Gold, Topsy and the second ten shilling note [Part 1]

This is it - THE ten shilling note!

There it was. Right on the front page of the Queensland Commemorative Colour Supplement of the Sunday Mail, 3 May 1959. The Centenary of the founding of our state, Queensland, and the day after my 12th birthday.

The first place in Queensland where gold was discovered – Dogleap Creek, Calliope, 1853.

… and a map of Central Queensland with our own township marked clearly by name in its exact spot, 15 miles from Gladstone. 

Like Carolyn Young’s win in the State Track and Field Championships, we bathed in the reflected glory of this statewide publicity. Now everyone knew what we had known all our lives – Calliope was one of the centres of the known universe. Possibly THE centre.

Dogleap Creek. Did you know that our own creek was the perfect width at several points for a dog the size of a kelpie to jump from one side to the other? Probably not, I guess, but in my mind the very creek where gold was discovered in Queensland was our creek, and I reckon I know the exact spot.

Not long before this blaze of publicity for Calliope in the Queensland Centenary Colour Supplement, we had had a flash flood from a cloudburst in the hills of the back paddock. Water had poured down the creek bed and I ran from dry waterhole to waterhole, watching them fill up like a chain of bathtubs, with snakes, lizards, echidnas, all sorts of creatures scurrying for refuge from the torrent.

There was an ancient fencepost still standing from a long gone fence across the paspalum flat between the windmills. Flash flooding from the storm washed the crumbling post out of the hole it had stood in for decades, and my father, a seasoned prospector of alluvial gold, noticed something near the heavy black soil from the post hole that had been churned by the torrent.

Scattered on the grass now wet from the sudden soaking and just down from the newly opened posthole were several nuggets of gold, one of them quite sizable – about as big as your fingernail in surface area and a quarter as deep. These nuggets had been washed out of the hole and the force of the current had strewn them where they were.  In the late autumn, the paspalum had been nipped down to a neat lawn by the horses. Yes, pure gold was simply scattered across it. That’s worth seeing, I can tell you.

I don’t know how much more exploration of that spot Dad did after collecting that gold, but I would surely have taken a posthole spade to that area and dug around a bit, then panned the blacksoil in the creek nearby. Maybe he did, and found nothing, but for some reason there was some gold at least in that thar paddock, and the last place you’d expect to find it was on the green grass, glinting in the bright late afternoon post-storm sunlight.

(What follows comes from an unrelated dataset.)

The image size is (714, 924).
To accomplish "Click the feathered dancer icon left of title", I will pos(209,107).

Anyway, the creek is right opposite that spot and either of our dogs could have jumped across the creek right there, so to my fertile mind that was the place, exactly, where gold was first discovered in the Sunshine State. Prove me wrong if you can. No, on second thoughts, don’t. It might not be all that hard, and some illusions are worth keeping if that’s what they turn out to be.

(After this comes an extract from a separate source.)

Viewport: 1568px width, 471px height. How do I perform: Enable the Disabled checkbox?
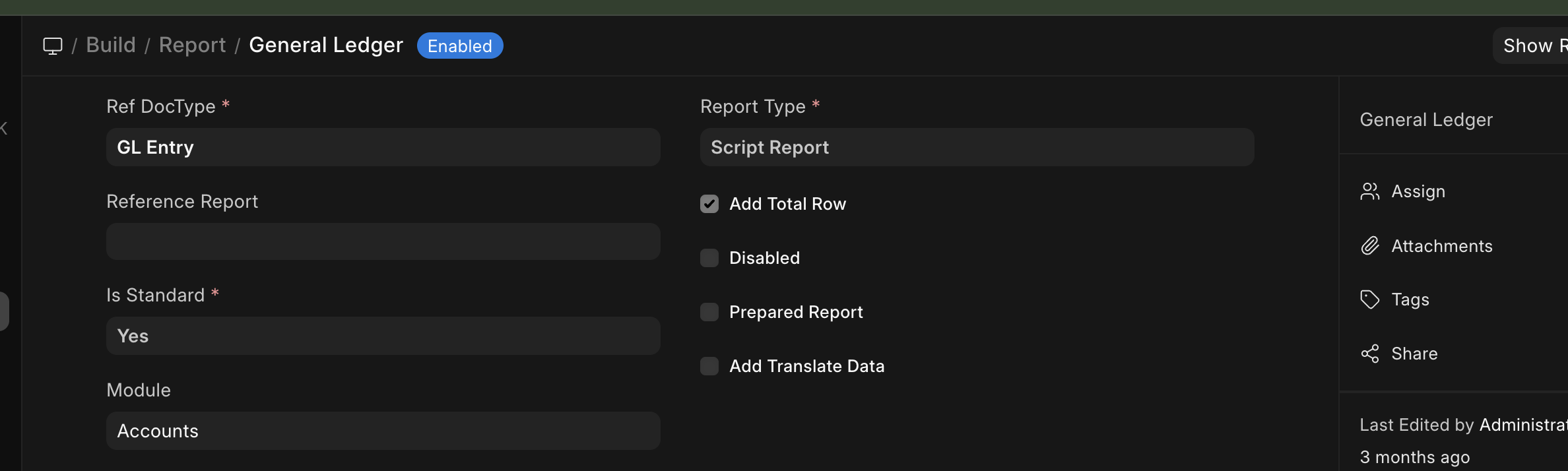(x=709, y=258)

Mind you, if you go to online sources, you’ll find all sorts of nonsense about where gold was first discovered in Queensland, depending on what they regarded as a find. Some acknowledge Calliope but say it was Nuggety Gully. Maybe that was part of Dogleap Creek; I can’t say for sure.

Frankly, I wouldn’t waste my time with them, because it was there not only in black and white in the Sunday Mail, but on the front page of the Colour Supplement timeline of a century of our history, and as every Queenslander still knows, anything you read in the Courier Mail or Sunday Mail is gospel. Trust me.

Now some of you are going to think that my second ten shilling note is somehow connected with gold nuggets, but if you remember back well enough to how I got my first ten bob note, you’ll know it was related to Topsy, my pony. Refresh your memory by all means.

The fact is that the link with the discovery of gold in Calliope is slightly more obscure than this, for which I don’t apologise, as it won’t hurt you to know some real Queensland history straight from the Sunday Mail. The connection is this....

4 comments:

  1. What a thrill. I'd love to have seen that gold scattered about on the grass, and for a young boy it must've been really awesome (an overused word, I know!) I liked seeing the photo of you children standing in front of the typical Queensland house on stilts. I even remember the smell of those houses, of wet earth and vegetation (at least in northern NSW) and the sound of frogs, often. And carpet snakes in the ceiling. And mangos dropping off the tree outside. Sigh.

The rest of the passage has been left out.